» **ANGEZEIGTER TEXTAUSZUG**
Sehr geehrter Herr Präsident, liebe Frau Stewens, liebe Kolleginnen und Kollegen! Wir wissen sehr wohl, was im Gesetzentwurf steht. Wir wissen, dass Sonn- und Feiertage nicht abgeschafft werden. Uns ist bewusst, dass heute das christliche Abendland nicht untergehen wird. Trotzdem müssen wir bei der Bewertung eines Gesetzes überprüfen, ob es einen Fortschritt bringt und ob es einen Sinn macht. Wir sehen in diesem Gesetzentwurf weder Fortschritt noch Sinnhaftigkeit.
Wir halten diesen Gesetzentwurf schlichtweg für überflüssig und für einen schlechten Kompromiss. Ich verstehe, dass man in einer Koalition manchmal einen Kompromiss finden muss. Dann muss er aber vernünftig und plausibel sein. Das ist er nicht. Er ist nicht plausibel.

» **ANGEZEIGTES MATERIAL**

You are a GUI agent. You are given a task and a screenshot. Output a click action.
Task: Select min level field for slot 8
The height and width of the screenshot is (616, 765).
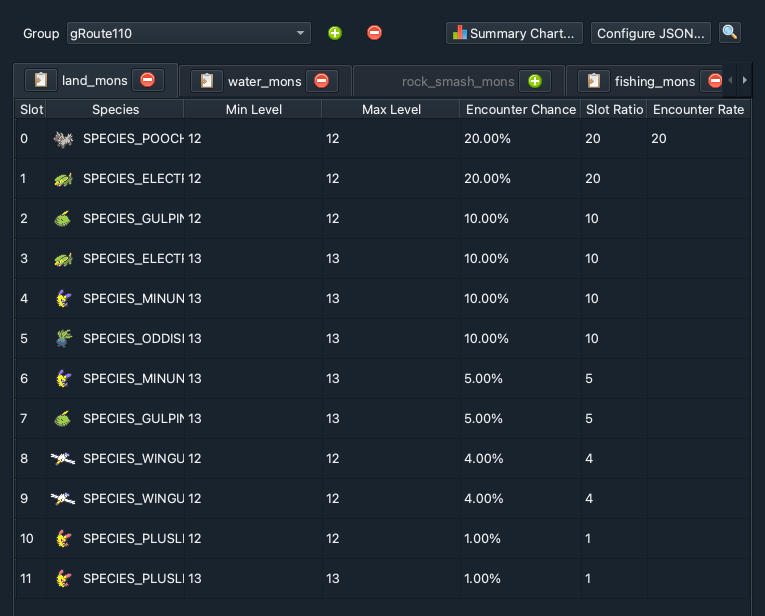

» **AUFGABEN**
(a) Beantworten Sie anhand der Rede zum Gesetzentwurf die folgenden Fragen:
(i) Was wird laut der Rede nicht abgeschafft?
(ii) Was sieht die Rede in dem Gesetzentwurf nicht?
(iii) Wie muss ein Kompromiss in einer Koalition laut der Rede sein?
(b) Greifen Sie die Rede zum Gesetzentwurf nach ihrem letzten Satz auf und führen Sie sie weiter.

» **ENDGÜLTIGE ANTWORTEN**
(a)
(i) Sonn- und Feiertage
(ii) Weder Fortschritt noch Sinnhaftigkeit
(iii) Vernünftig und plausibel

(b)
Frau Stewens, Sie haben mit keinem Wort erklärt, warum Sie für zwei Uhr eintreten. Warum nicht drei Uhr? Sie sagen, das Ausgehverhalten der jungen Leute habe sich geändert. Ich kann das nachvollziehen. Da haben Sie vollkommen recht. Wenn Sie diesem Umstand nachkommen wollen, müssen Sie für vier Uhr, fünf Uhr oder sechs Uhr eintreten, damit die Leute mit der S-Bahn nach Hause fahren können.
Haben Sie Herrn Kollegen Thalhammer nicht zugehört? Er hat es Ihnen erklärt. Das würde einen Sinn machen. Die Festlegung auf zwei Uhr macht überhaupt keinen Sinn. Das ist kein Kompromiss, sondern Nonsens.
(Beifall bei der SPD - Thomas Hacker (FDP): Stellen Sie doch einen Änderungsantrag im Ausschuss und fordern Sie die Festlegung auf sechs Uhr!)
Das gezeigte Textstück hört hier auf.